**Source data**:
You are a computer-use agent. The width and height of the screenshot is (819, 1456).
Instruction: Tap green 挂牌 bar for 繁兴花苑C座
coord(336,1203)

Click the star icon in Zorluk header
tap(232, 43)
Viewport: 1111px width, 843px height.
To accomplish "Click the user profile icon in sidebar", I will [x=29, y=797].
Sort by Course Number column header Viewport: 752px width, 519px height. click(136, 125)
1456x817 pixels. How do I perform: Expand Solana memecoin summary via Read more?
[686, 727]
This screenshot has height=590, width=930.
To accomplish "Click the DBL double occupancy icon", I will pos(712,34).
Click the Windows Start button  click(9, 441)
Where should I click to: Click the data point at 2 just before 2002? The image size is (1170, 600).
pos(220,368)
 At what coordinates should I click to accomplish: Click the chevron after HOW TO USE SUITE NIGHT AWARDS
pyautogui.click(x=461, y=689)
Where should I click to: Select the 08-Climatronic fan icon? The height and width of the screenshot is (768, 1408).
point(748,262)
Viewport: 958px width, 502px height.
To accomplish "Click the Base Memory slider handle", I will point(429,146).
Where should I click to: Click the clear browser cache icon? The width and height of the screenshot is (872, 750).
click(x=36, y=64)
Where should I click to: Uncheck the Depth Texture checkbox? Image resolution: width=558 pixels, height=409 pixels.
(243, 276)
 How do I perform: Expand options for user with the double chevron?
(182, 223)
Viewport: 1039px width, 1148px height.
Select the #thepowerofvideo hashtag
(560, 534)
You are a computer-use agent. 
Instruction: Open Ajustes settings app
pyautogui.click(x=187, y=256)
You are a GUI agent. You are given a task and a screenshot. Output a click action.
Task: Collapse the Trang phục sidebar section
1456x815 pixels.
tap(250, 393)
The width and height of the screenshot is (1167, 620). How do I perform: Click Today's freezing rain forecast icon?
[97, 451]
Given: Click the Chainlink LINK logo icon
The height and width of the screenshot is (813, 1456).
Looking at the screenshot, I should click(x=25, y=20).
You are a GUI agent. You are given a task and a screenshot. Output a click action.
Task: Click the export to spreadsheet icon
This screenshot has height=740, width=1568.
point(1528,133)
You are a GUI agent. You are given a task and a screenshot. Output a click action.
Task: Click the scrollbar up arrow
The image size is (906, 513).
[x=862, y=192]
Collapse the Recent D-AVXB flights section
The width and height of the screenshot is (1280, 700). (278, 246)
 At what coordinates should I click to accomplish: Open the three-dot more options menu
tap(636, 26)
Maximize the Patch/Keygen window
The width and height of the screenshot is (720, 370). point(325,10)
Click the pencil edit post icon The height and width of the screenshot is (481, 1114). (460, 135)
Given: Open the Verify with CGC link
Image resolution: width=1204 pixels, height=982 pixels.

**Task statement**: Keeping every line exactly as it is, retype the listing.

**Solution to this problem**:
You are a computer-use agent. The width and height of the screenshot is (819, 1456).
Instruction: Tap green 挂牌 bar for 繁兴花苑C座
coord(336,1203)

Click the star icon in Zorluk header
tap(232, 43)
Viewport: 1111px width, 843px height.
To accomplish "Click the user profile icon in sidebar", I will [x=29, y=797].
Sort by Course Number column header Viewport: 752px width, 519px height. click(136, 125)
1456x817 pixels. How do I perform: Expand Solana memecoin summary via Read more?
[686, 727]
This screenshot has height=590, width=930.
To accomplish "Click the DBL double occupancy icon", I will pos(712,34).
Click the Windows Start button  click(9, 441)
Where should I click to: Click the data point at 2 just before 2002? The image size is (1170, 600).
pos(220,368)
 At what coordinates should I click to accomplish: Click the chevron after HOW TO USE SUITE NIGHT AWARDS
pyautogui.click(x=461, y=689)
Where should I click to: Select the 08-Climatronic fan icon? The height and width of the screenshot is (768, 1408).
point(748,262)
Viewport: 958px width, 502px height.
To accomplish "Click the Base Memory slider handle", I will point(429,146).
Where should I click to: Click the clear browser cache icon? The width and height of the screenshot is (872, 750).
click(x=36, y=64)
Where should I click to: Uncheck the Depth Texture checkbox? Image resolution: width=558 pixels, height=409 pixels.
(243, 276)
 How do I perform: Expand options for user with the double chevron?
(182, 223)
Viewport: 1039px width, 1148px height.
Select the #thepowerofvideo hashtag
(560, 534)
You are a computer-use agent. 
Instruction: Open Ajustes settings app
pyautogui.click(x=187, y=256)
You are a GUI agent. You are given a task and a screenshot. Output a click action.
Task: Collapse the Trang phục sidebar section
1456x815 pixels.
tap(250, 393)
The width and height of the screenshot is (1167, 620). How do I perform: Click Today's freezing rain forecast icon?
[97, 451]
Given: Click the Chainlink LINK logo icon
The height and width of the screenshot is (813, 1456).
Looking at the screenshot, I should click(x=25, y=20).
You are a GUI agent. You are given a task and a screenshot. Output a click action.
Task: Click the export to spreadsheet icon
This screenshot has height=740, width=1568.
point(1528,133)
You are a GUI agent. You are given a task and a screenshot. Output a click action.
Task: Click the scrollbar up arrow
The image size is (906, 513).
[x=862, y=192]
Collapse the Recent D-AVXB flights section
The width and height of the screenshot is (1280, 700). (278, 246)
 At what coordinates should I click to accomplish: Open the three-dot more options menu
tap(636, 26)
Maximize the Patch/Keygen window
The width and height of the screenshot is (720, 370). point(325,10)
Click the pencil edit post icon The height and width of the screenshot is (481, 1114). (460, 135)
Given: Open the Verify with CGC link
Image resolution: width=1204 pixels, height=982 pixels.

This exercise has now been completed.